At the same time, it is preached on the appearance of an ideology “that divinizes man expelling God, and we see this constantly in our society.”
“Thanks to the drama of Nietzsche’s atheist humanism and from much of the contemporary philosophy that God says does not exist, man is that God,” adds the priest, who affects the idea that “man, our welfare society, becomes an object of worship, and this says Saint John that is also another sign of the end of time.”
Although we do not know when the end of time will happen, “we do not know when spring or winter will begin, but we see the fruits that the trees are emerging.”

The promise of the antichrist in the Apocalypse
So, are we really close to the end of time, or only seem to see how the beast of corrupted politics and the prophet of the false religion are increasingly visible in our day, as described by the apocalypse?
P. Aparicio replies that this reality “has always been, but at the level we live today, not so much.”
These figures present in the Apocalypse respond to “a very deep catechesis about how evil acts, how the demon acts, which is a total envious, and tries to reproduce God’s plan, turning it around.”
“If God is Trinidad, the dragon is accompanied by two beasts, forming a kind of satanic trinity.” In the first place we have “the beast that comes out of the sea” which means “the corrupted political power and that opposes God, which seeks to idolize man, idolatize politics and deny God.”
To this is added the corrupted religion, such as the New Age “that what they are looking for is that man is redimed by himself”, while “the key to the Christian religion is that I cannot save myself, but I have to lift my eyes to heaven and beg for a Savior, by a redeemer, which is God.”
“All the efforts of philosophy and the political programs of education of the last two centuries of the Enlightenment onwards, that is to say to man, you, through education, science, technology and progress, which becomes a religious dogma, you save yourself. But all that is the promise of the antichrist in the apocalypse,” describes the priest.

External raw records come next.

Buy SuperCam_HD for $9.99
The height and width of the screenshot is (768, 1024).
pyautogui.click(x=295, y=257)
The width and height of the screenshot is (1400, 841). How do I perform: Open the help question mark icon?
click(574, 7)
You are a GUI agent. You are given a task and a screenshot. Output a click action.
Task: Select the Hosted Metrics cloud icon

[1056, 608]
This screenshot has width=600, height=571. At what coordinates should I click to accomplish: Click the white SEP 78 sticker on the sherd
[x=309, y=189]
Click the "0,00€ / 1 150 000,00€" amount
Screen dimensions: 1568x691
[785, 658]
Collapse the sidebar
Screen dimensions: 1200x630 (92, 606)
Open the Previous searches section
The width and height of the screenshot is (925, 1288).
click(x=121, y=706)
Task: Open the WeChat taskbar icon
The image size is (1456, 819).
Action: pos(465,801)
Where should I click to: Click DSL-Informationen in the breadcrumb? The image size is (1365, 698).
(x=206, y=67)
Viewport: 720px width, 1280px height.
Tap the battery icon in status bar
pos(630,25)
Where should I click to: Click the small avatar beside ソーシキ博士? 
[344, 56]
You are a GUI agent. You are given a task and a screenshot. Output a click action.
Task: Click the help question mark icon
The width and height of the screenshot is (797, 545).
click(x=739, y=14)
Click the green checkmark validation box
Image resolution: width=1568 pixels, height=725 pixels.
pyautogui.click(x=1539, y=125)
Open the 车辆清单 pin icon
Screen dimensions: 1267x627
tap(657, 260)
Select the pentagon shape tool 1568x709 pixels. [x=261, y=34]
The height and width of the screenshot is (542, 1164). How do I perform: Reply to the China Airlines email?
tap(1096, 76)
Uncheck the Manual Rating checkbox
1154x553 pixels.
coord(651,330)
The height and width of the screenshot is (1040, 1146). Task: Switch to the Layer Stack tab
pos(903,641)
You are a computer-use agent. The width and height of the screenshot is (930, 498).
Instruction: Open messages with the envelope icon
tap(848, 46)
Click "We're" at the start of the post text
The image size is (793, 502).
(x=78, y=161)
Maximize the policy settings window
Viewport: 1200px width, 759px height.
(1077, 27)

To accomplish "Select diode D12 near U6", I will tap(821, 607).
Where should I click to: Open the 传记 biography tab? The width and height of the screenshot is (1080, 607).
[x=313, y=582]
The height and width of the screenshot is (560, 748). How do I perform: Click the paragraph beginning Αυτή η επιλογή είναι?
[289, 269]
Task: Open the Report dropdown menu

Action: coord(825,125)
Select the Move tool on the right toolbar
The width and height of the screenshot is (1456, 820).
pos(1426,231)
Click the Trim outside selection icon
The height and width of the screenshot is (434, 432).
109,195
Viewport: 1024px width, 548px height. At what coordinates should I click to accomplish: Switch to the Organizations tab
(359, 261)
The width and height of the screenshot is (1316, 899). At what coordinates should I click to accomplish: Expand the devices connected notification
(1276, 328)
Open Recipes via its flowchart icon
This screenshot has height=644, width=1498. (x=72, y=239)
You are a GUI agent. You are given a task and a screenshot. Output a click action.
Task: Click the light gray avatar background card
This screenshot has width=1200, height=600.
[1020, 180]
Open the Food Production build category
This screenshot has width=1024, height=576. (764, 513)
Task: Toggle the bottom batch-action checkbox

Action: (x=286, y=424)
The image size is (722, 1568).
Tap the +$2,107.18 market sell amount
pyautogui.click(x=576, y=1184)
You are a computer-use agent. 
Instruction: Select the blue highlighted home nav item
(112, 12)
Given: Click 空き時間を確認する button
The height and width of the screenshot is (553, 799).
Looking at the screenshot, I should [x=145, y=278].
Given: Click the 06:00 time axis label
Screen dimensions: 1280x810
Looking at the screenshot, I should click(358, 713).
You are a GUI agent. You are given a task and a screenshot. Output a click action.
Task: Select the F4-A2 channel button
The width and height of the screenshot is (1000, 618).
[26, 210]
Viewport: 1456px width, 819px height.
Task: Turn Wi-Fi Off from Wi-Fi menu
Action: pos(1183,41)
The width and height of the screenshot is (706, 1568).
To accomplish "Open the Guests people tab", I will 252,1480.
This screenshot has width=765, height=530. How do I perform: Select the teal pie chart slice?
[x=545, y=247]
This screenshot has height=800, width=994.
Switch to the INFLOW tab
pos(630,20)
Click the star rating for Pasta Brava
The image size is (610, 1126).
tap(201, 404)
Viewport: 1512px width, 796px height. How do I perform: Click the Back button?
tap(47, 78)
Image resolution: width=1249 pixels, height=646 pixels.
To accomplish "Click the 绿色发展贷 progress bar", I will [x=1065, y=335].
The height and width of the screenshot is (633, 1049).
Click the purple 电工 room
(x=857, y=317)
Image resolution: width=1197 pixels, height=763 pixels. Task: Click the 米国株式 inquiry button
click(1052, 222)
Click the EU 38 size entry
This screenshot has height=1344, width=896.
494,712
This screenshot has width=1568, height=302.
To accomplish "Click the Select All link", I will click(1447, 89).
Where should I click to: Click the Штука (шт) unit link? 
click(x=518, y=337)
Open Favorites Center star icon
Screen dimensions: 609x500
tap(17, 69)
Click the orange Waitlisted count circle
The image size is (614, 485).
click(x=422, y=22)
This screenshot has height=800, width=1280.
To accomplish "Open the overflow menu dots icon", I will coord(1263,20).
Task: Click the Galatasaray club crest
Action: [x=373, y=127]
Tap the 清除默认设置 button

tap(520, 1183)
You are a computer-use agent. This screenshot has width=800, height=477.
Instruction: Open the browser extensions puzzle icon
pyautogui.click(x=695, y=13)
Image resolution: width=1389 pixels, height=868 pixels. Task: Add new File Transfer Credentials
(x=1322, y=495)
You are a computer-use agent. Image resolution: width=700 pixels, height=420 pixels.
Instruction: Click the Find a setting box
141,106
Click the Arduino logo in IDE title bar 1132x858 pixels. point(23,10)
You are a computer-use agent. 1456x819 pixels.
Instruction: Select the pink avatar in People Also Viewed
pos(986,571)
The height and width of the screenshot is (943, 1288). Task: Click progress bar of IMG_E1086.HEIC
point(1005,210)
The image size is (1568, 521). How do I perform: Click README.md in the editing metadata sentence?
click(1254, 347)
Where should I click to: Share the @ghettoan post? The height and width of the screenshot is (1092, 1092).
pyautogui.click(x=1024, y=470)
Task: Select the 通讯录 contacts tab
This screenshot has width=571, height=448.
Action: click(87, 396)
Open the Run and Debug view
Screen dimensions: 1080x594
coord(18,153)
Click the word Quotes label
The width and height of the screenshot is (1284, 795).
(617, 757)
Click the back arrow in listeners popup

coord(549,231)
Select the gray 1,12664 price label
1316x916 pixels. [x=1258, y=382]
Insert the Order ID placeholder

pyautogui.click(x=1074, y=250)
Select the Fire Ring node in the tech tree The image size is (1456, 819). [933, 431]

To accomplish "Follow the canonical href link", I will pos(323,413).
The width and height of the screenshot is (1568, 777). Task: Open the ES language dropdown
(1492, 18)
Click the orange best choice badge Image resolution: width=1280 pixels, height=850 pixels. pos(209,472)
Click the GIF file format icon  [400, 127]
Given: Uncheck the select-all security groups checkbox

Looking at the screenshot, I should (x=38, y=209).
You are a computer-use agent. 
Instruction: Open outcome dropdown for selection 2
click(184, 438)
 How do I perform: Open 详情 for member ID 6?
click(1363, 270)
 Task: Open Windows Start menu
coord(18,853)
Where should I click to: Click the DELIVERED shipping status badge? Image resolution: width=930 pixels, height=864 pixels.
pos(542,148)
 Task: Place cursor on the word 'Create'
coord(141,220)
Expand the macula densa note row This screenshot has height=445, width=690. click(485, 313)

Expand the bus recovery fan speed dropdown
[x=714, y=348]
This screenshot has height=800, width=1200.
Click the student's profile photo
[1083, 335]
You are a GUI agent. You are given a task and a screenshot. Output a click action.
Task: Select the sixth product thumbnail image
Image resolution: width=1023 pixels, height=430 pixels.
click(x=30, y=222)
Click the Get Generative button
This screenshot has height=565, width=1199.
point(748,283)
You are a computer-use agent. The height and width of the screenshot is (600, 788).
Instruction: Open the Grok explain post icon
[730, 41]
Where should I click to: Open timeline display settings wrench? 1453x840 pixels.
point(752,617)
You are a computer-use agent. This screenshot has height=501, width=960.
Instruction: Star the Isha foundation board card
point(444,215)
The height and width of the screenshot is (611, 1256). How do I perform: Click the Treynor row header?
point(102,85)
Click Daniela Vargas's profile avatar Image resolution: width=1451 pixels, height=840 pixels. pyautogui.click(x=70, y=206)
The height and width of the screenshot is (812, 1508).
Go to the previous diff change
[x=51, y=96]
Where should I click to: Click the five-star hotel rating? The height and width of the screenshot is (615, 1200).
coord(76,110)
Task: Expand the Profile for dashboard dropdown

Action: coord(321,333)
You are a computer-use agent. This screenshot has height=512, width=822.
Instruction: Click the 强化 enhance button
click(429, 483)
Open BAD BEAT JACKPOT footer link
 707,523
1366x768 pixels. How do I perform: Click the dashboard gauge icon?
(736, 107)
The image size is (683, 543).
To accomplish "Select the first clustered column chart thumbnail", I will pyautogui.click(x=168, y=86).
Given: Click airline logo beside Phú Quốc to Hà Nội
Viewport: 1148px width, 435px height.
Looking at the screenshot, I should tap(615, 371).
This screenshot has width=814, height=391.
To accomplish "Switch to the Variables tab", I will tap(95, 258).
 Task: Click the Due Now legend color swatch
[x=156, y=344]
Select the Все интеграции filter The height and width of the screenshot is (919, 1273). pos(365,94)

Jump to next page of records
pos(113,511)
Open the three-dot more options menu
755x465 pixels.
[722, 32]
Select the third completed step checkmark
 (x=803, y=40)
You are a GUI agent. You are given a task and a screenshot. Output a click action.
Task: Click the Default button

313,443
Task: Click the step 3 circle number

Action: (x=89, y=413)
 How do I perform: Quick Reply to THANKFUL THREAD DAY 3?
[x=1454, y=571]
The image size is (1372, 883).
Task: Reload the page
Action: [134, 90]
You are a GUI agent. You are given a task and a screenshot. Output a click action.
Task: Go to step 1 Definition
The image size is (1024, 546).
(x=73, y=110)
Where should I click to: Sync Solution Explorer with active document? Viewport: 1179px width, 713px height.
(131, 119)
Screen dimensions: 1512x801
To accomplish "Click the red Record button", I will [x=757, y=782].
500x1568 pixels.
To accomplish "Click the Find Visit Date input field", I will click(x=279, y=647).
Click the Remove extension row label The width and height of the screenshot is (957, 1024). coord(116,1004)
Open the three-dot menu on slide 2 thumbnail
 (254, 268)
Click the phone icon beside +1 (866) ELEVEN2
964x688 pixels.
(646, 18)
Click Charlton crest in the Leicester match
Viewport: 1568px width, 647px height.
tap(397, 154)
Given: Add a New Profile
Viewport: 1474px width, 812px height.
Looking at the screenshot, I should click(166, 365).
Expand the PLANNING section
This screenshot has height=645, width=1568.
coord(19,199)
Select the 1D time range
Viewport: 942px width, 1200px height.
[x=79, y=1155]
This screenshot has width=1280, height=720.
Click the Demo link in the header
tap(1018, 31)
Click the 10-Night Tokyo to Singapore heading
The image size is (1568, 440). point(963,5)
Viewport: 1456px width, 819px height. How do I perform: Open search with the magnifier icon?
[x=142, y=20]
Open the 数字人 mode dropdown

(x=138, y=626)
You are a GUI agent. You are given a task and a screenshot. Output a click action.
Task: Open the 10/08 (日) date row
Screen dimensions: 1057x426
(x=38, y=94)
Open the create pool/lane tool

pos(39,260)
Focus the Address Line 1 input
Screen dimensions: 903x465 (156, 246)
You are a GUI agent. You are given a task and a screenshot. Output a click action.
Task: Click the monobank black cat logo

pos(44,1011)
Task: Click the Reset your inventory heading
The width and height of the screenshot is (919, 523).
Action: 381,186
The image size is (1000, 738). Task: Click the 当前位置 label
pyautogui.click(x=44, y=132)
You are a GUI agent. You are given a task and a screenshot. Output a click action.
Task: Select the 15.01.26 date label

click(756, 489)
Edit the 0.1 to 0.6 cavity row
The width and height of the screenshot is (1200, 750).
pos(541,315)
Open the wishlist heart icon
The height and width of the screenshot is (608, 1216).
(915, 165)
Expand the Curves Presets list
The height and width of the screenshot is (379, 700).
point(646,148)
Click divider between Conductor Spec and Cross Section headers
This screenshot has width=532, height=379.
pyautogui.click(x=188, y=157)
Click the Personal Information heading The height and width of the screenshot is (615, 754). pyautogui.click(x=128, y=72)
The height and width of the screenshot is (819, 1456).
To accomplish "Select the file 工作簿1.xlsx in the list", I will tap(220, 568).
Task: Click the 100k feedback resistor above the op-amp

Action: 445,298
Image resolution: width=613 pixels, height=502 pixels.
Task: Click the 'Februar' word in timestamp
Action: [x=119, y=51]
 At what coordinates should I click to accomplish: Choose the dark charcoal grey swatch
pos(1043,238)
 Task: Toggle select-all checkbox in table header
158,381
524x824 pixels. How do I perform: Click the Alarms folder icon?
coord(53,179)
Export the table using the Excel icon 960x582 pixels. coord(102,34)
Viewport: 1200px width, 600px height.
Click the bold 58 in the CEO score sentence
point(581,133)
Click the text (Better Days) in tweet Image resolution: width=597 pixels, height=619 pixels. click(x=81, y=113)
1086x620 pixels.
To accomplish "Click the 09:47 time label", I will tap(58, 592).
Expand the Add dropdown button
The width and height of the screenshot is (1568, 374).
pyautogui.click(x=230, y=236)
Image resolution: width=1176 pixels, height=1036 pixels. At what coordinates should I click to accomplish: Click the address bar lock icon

At the end of the book, Fr. Valentín reflects on a series of strategies that the Apocalypse offers us to face spiritual combat.
“Saint John what he is looking for in the Apocalypse is that we take care of our soul and our own spiritual health,” explains the Vice Chancellor of the Major Seminary of Toledo, who is sorry for the attitude of some:
“I am sorry when there are many Christians who are obsessed with decoding who will be, who will not be the beast, we put the name and surname to the Antichrist, when in reality in the apocalypse of what is treated it is about conversion, change of life, to return to love first, to overcome all aim and all spiritual warmth, to love Jesus Christ with a heart,” he says.
“All the Apocalypse is a catechesis about the Mass and the value of the sacraments, which is what saves: to grab God, to return to Him. In the background it is a catechesis about trust. And where there is love and there is trust, there is no fear,” he concludes.